ESTRATTO DELLA FONTE:
########

Prima di ogni cosa, si deve essere consapevoli che è necessario provare i danni subiti e che a risponderne è di solito il datore di lavoro, inteso anche come ASL. Se il danno subito è relativo alla compromissione del diritto alla salute, allora il modo migliore è quello di avere un certificato medico che attesti quanto patito. Va inoltre specificato che, in caso di stress psicofisico causato da settimane lavorative di 7 giorni su 7, recentemente la Cassazione è stata chiara:


 il risarcimento per usura lavorativa è automatico.


Quindi il lavoratore non avrà necessità di dimostrare il danno subito: ecco la vera novità. In quanto il danno si presume dal solo fatto che non sia stato garantito almeno un giorno di riposo settimanale. Ad affermarlo è la sentenza della Cassazione sezione Lavoro n. 17966/16. Un’altra situazione a cui prestare attenzione è quella descritta dalla sent. n. 17438/15. Qui, i Giudici hanno chiaramente specificato che se lo stress da lavoro subito dal dipendente non è riconducibile a atteggiamenti illeciti dell’azienda, allora la stessa non sarà responsabile.

########

DATI MOSTRATI:
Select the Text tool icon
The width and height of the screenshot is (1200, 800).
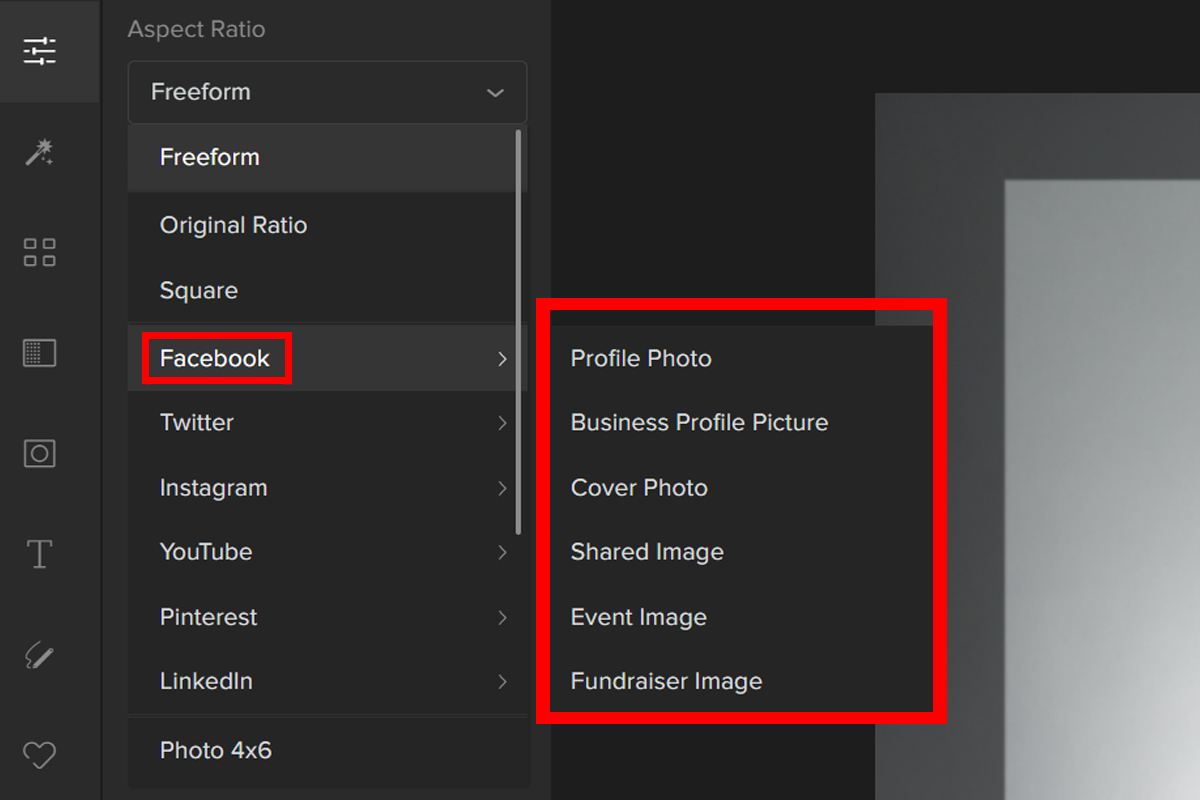40,554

########

COMPITI ASSEGNATI:
(a) Rispondi alle seguenti domande sul brano sullo stress da lavoro.
(i) Secondo il brano, qual è il modo migliore per provare un danno che compromette il diritto alla salute?
(ii) Quale sentenza della Cassazione afferma che il danno si presume quando non è garantito almeno un giorno di riposo settimanale?
(iii) In base alla sentenza n. 17438/15, in quale caso l'azienda non è responsabile dello stress subito dal dipendente?
(b) Prosegui il brano sullo stress da lavoro dopo la sua ultima frase.
Il materiale non ha alcun ruolo in questo lavoro.

RISPOSTE IN ORDINE:
(a)
(i) Avere un certificato medico che attesti quanto patito.
(ii) La sentenza della Cassazione sezione Lavoro n. 17966/16.
(iii) Quando lo stress da lavoro non è riconducibile ad atteggiamenti illeciti dell'azienda.

(b)
Inoltre, l’evoluzione della società in riferimento ai problemi psicologi e a una maggiore attenzione alle dinamiche lavorative hanno spinto sempre più i giudici a tutelare la figura dei lavoratori che riescono a dimostrare il rapporto di causa effetto del proprio stato di malessere.

L’obiettivo è dunque quello di incentivare a segnalare delle situazioni di disagio che si manifestano nei luoghi di lavoro, in modo da ridurre nel tempo la possibilità che queste possano continuare a verificarsi.

Sul tema, come abbiamo visto, si è più volte espressa anche la Corte di Cassazione, sottolineando nella sua ordinanza n. 34968/2022, gli oneri probatori delle parti coinvolte quando si cerca di ottenere un risarcimento.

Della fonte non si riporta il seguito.